Homeless Advocate Has Walked More Than a Mile in Their Shoes
Lynn McPherson (far left) loves making Napoleon desserts, but not the traditional kind with custard cream and white topping. The former pastry chef can whip up a pumpkin mousse Napoleon with a pomegranate caramel sauce, or a lemon verbena shortbread Napoleon with vanilla bean clouds and fresh blackberries.
"Nothing I do is typical, both with my pastries or my life," says the 55-year-old Portland, Ore. resident.
McPherson ran her own pastry business for more than 20 years. But her life changed dramatically after she left an abusive relationship and found herself living in her car with her three children. Eventually a family member helped McPherson move into an apartment and, after getting back on her feet and finding work, she decided she wanted to give back to the community that had helped her through hard times. She began volunteering at local homeless shelters and taking in street kids who needed a place to sleep. But she still wanted to do more.
In 2010, McPherson started Change-for-Life, a project aimed at raising awareness about the plight of the nation's homeless population. She took her mission on the road last year, walking from Vancouver, British Columbia, to Tijuana, Mexico, and asking the people she met to donate money to local homeless shelters.
During her five-month journey, she says she volunteered at 54 shelters and interviewed more than 1,000 homeless people.
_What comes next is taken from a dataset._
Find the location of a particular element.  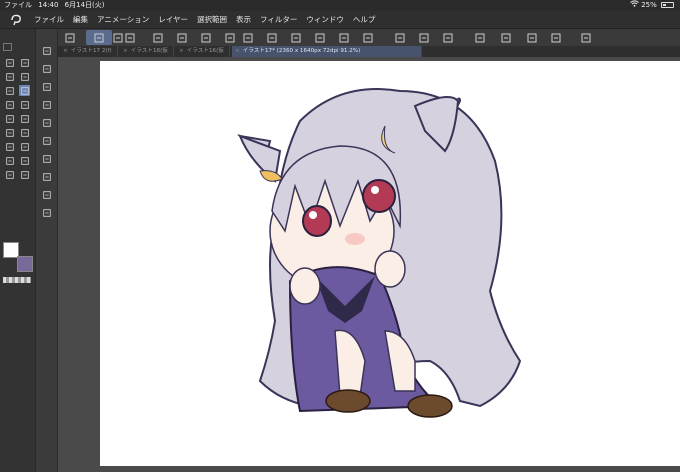

tool-palette is located at coordinates (46, 250).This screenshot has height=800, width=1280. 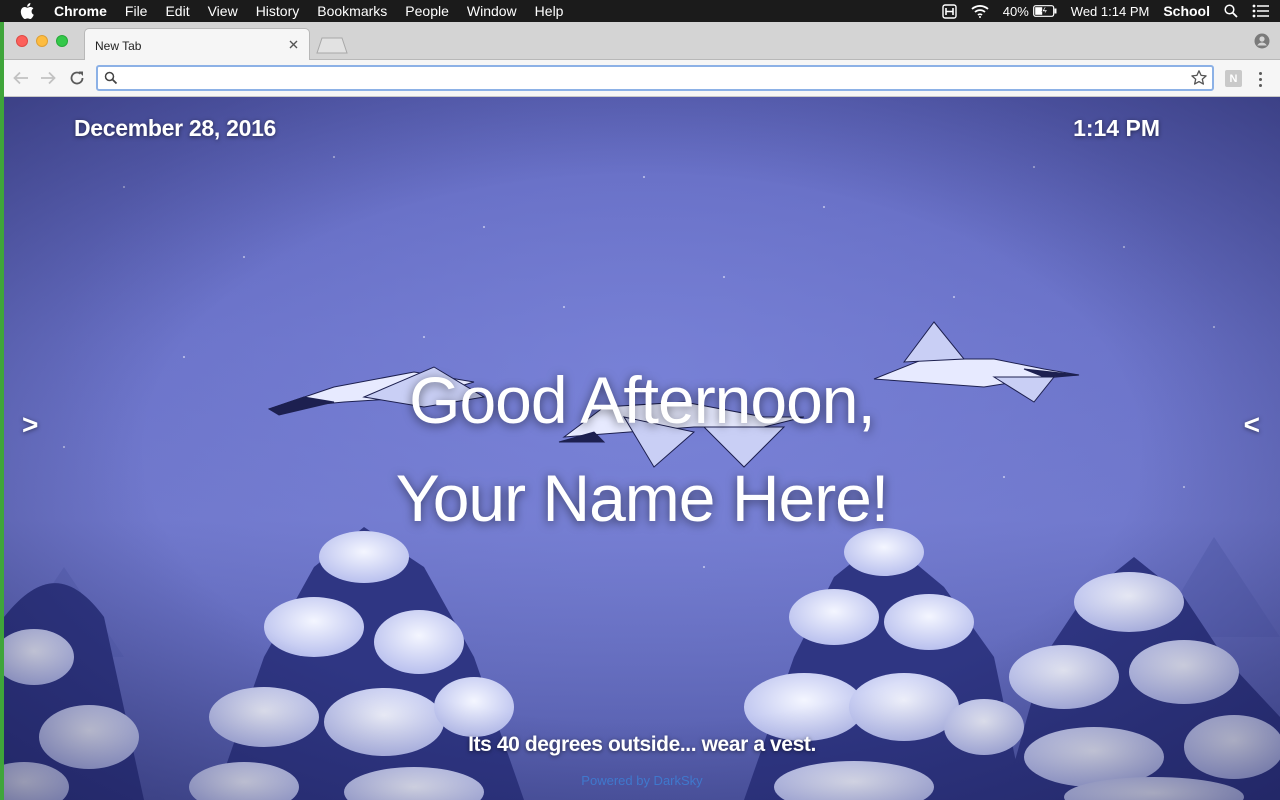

While living on a food budget of $200 per month (the average food stamp benefit), she slept in the front seat of a minivan (which her traveling companion drove behind her for safety), at rest stops, and on the beach.
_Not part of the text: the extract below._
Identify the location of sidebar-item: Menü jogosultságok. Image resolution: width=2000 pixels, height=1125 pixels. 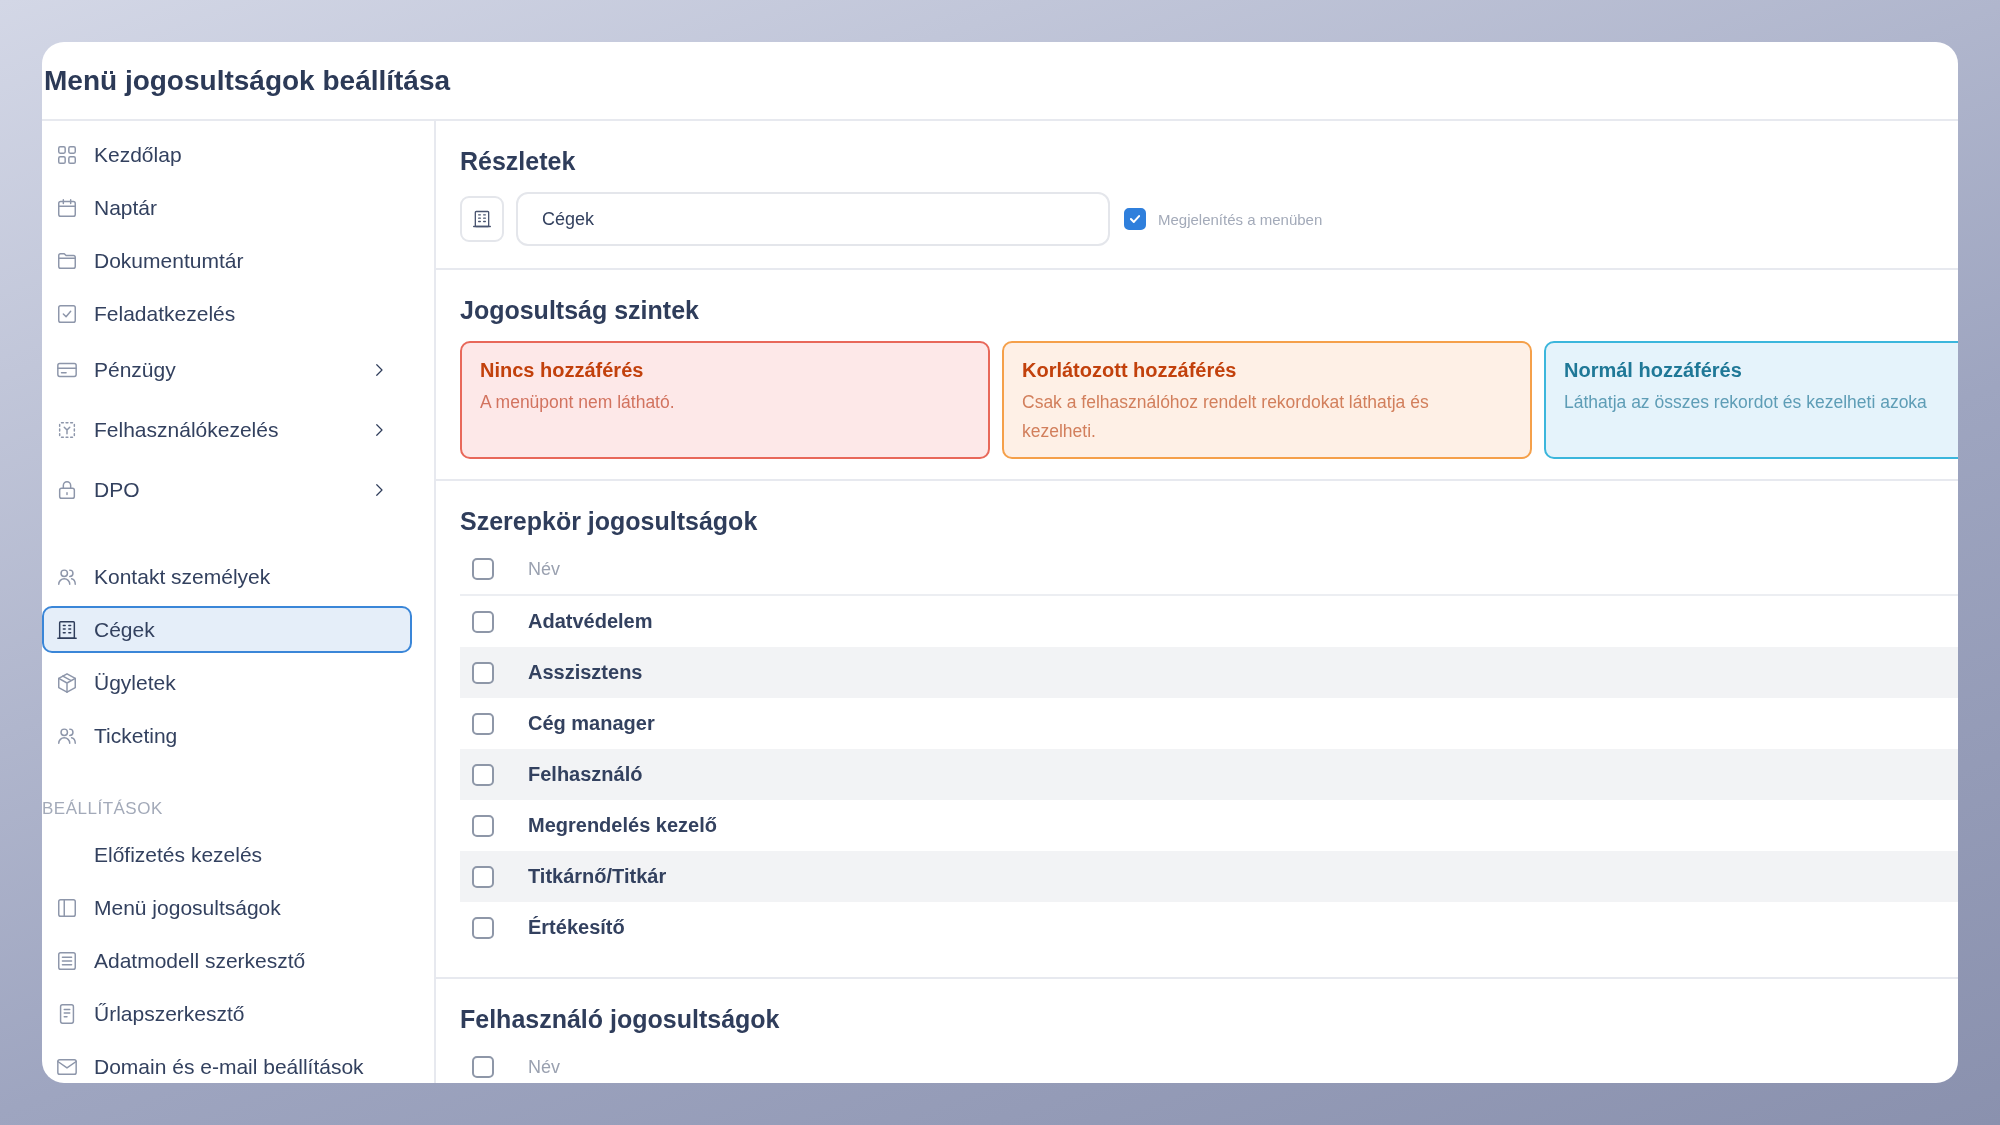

Now McPherson, who manages a small apartment complex in Vancouver, Wash., is planning another trek for 2012. "Walking from Canada to Mexico was all well and good, but there are so many homeless out there who need to know that someone has their back," says the grandmother of five.
In an interview with SecondAct.com, McPherson talks about her role as a homeless advocate, what she learned on the road, and her plans for the future.
SA: How did you get your trip off the ground?
LM: It took close to four months to put it together. Most of the hard work went into the trip planning. As far as financial support, this trip was 95 percent self-funded. I didn't have enough in savings to cover the cost, so I actually got rid of everything I owned. Car, apartment, furniture. You name it.
SA: What did you learn from this experience?
LM: Although I had previously been homeless, this trip was so very different. I knew that my self-imposed homelessness would come to an end. But even knowing that, it was still a harsh wake-up call. You never know the importance of little things like a microwave, a refrigerator, even a toilet, until you don't have them. I am very close with my kids and my grandkids, so not being able to stop by whenever I wanted to for a grandchild fix was pretty hard. So learning what is important in life and what isn't was the biggest thing of all.
SA: Do you miss being a pastry chef?
LM: No. I actually get to keep my hand in it once in a while. Of course I am usually the one my family and friends call at birthday and holiday time.
SA: What is your philosophy?
LM: Whatever makes you look forward to tomorrow, that's what you should pursue. If you have a passion for helping others, act on it. It doesn't have to be about the homeless. It can be working with kids, the elderly, animals. It can be painting, sculpting, music. Whatever your passion, there lies your contentment.
SA: What's next for you?
LM: I am in the process of hosting an art auction to raise money for the Portland Rescue Mission. I came up with the idea of local artists taking trash and turning it into a piece of art. The auction will be held in August. In addition to that, I am working on three books. [One of them is] filled with stories from those we have met along the way who find themselves without homes and often without hope. All proceeds from this book will go to the 54 shelters we served at along the way.